Ngakarimojong: The Conditional Tense
Construction of Verbs in the Conditional Tense:
Present Tense Construction:
TO class verbs
Akilem (to take):
Kalemi (if I take)
Kilemi (if you take)
Kelemi (if he/she/it takes)
Kikilemi (if we take)
Kilemete (if you all take)
Kelemete (if they take)
KI class verbs
Akilip (to pray)
Kelipi (if i pray)
Kilipi (if you pray)
Kilipi (if he/she/it prays)
Kikilipi (if we pray)
Kilipete (if you all pray)
Kilipete (if they pray)
Perfect Tense Construction:
TO class verbs
Kalemit (if I had taken)
Kilemit (if you had taken)
Kelemit (if he/she/it had taken)
Kikilemit (if we had taken)
Kilemito (if you all had taken)
Kelema (if they had taken)
KI class verbs
Kelipit (if I had prayed)
Kilipit (if you had prayed)
Kilip (if he/she/it had prayed)
Kikilipit (if we had prayed)
Kilipito (if you all had prayed)
Kilipa (if they had prayed)
Conditional Sentence Type 1 (“If/Shall”):
- In the conditional clause, the present conditional tense is used. In the consequent clause, the present indicative tense is used.
- “Ani” can be added prior to the verb in the conditional tense for emphasis.
- Ani kimuji inges, emuji ayong dang: If he eats, I’ll eat too.
- Ani kengolik ayong inges, amali ayong inges: If I see her, I’ll greet her.
- Ani keloto ikes, eryamunete papa kec lore: If they go, they’ll find their father at home.
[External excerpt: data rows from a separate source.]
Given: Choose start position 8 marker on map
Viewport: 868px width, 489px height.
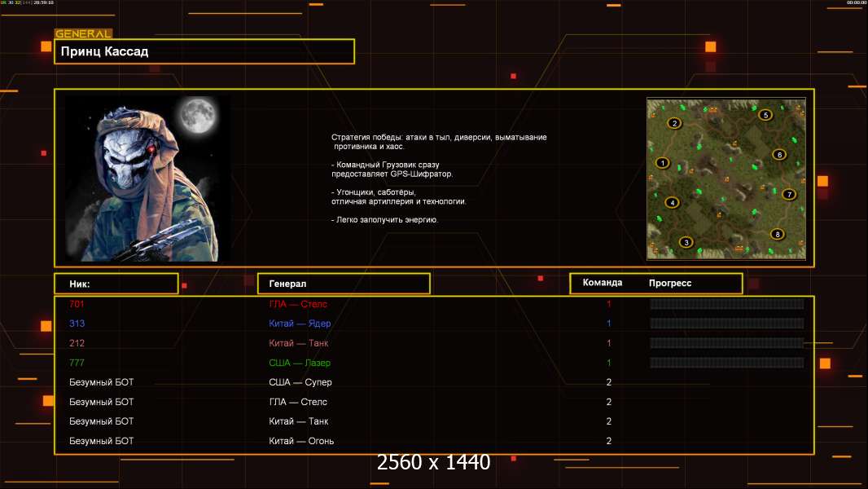Looking at the screenshot, I should (778, 235).
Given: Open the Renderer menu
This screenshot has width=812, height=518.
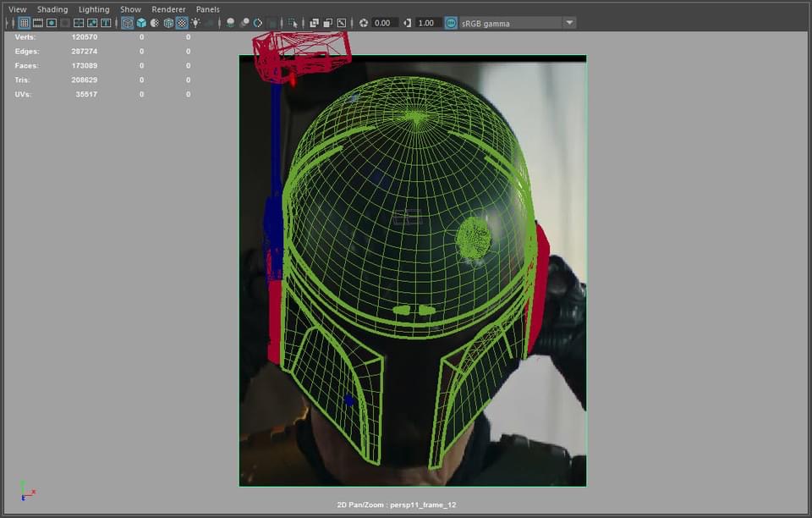Looking at the screenshot, I should [168, 9].
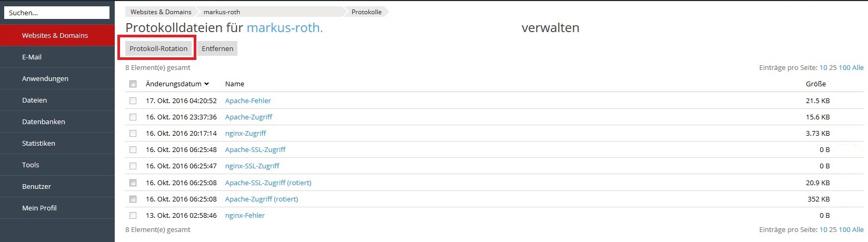This screenshot has height=242, width=868.
Task: Navigate to Websites & Domains breadcrumb
Action: [161, 12]
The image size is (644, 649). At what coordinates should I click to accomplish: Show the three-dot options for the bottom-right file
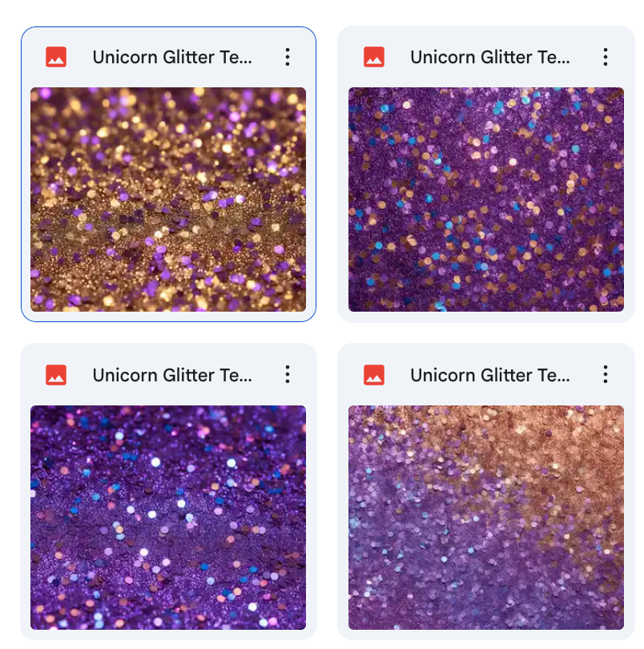(x=605, y=374)
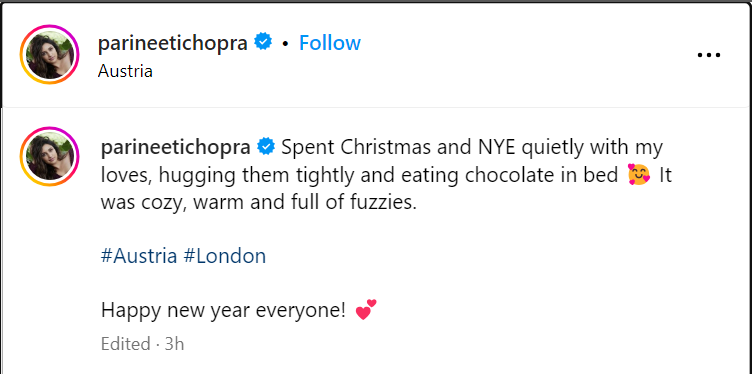Click the verified badge in the caption
The image size is (752, 374).
pos(266,147)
- Ani kilot iyong taun a Jinja, ingoliki angolol a Nile: If you go to the city of Jinja, you’ll see the Nile River.
- Ani kingit iyong, emorete ikes iyong: If you ask, they will tell you.
To negate Type 1 conditional sentences, add “pa” before the verb in the conditional clause, which is conjugated normally.
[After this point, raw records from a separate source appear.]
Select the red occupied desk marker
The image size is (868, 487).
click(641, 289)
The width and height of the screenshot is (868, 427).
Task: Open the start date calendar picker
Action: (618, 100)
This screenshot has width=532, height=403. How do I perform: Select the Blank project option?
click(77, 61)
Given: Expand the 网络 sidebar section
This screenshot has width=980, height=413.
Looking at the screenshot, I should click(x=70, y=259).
- Ani pa ketepi akiru, nyelosete ngaberu akicap amana: If it doesn’t rain, the women won’t go to weed the field.
- Ani pa kimori iyong inges, nyeyeni inges: If you don’t tell him, he won’t know.
- Ani pa kasyomi ayong abuk na, nyapedori ayong alosit locukul: If i don’t read this book, I won’t be able to go to school.
Conditional Sentence Type 2 (“If/Would”):
- The verb in the conditional clause may be preceded by “kerai“.
- The verb in the consequent clause may have the endings of the present or perfect tenses, or simploy of the root of the verb.
- Present tense endings in the consequent clause imply that the action would have been done regularly.
- If kerai is placed before the verb in the conditional clause, the verb commonly takes the narrative form of the perfect tense, especially in the case of ayakau (to be).
- Kerai toyakasi iyong ngisilinga, kipedorit angyelar akai ngina kitete: If you had had money, you would have been able to buy a new house.
- Kipedorit iyong alosit lotic kerai kikatakinit akisyom: You would have been able to go to work if you had tried to learn.
- Kayaunit ayong akimyet nakwar na kerai toyai ayong ecupa: I would have brought the oil today if I had had a bottle.
- Kerai alosito iswa taparacu sek, kikibongunit sek lore kosi: If we had gone early in the morning, we would have returned early to our home.
- Kerai toyai ayong akoro, kalosit ayong lore a Nacan, anerai eporei inges akimuj ngina ajokan nooi: If I were hungry, I would have gone to Nacan’s house, because she cooks really good food.
To negate Type 2 conditional sentences, add the prefix “ny-” to the verb in the conditional clause, which may be preceded by kerai or ani kerai.
- Kerai nyikainakit inges ikes akimuj, ketwanara ikes: If he hadn’t given them food, they would have died.
- Kerai nyingarakinit iswa aberu ngina toyai inges edeke, pa kepedor alosit akingolokin edakitar: If we hadn’t helped the sick woman, she wouldn’t have been able to see the doctor.
- Kerai nyitijikit Germany Poland, pa kesyak ejie kiding ngakwap ngun ngaarei: If Germany hadn’t attacked Poland, a war wouldn’t have started between those two countries.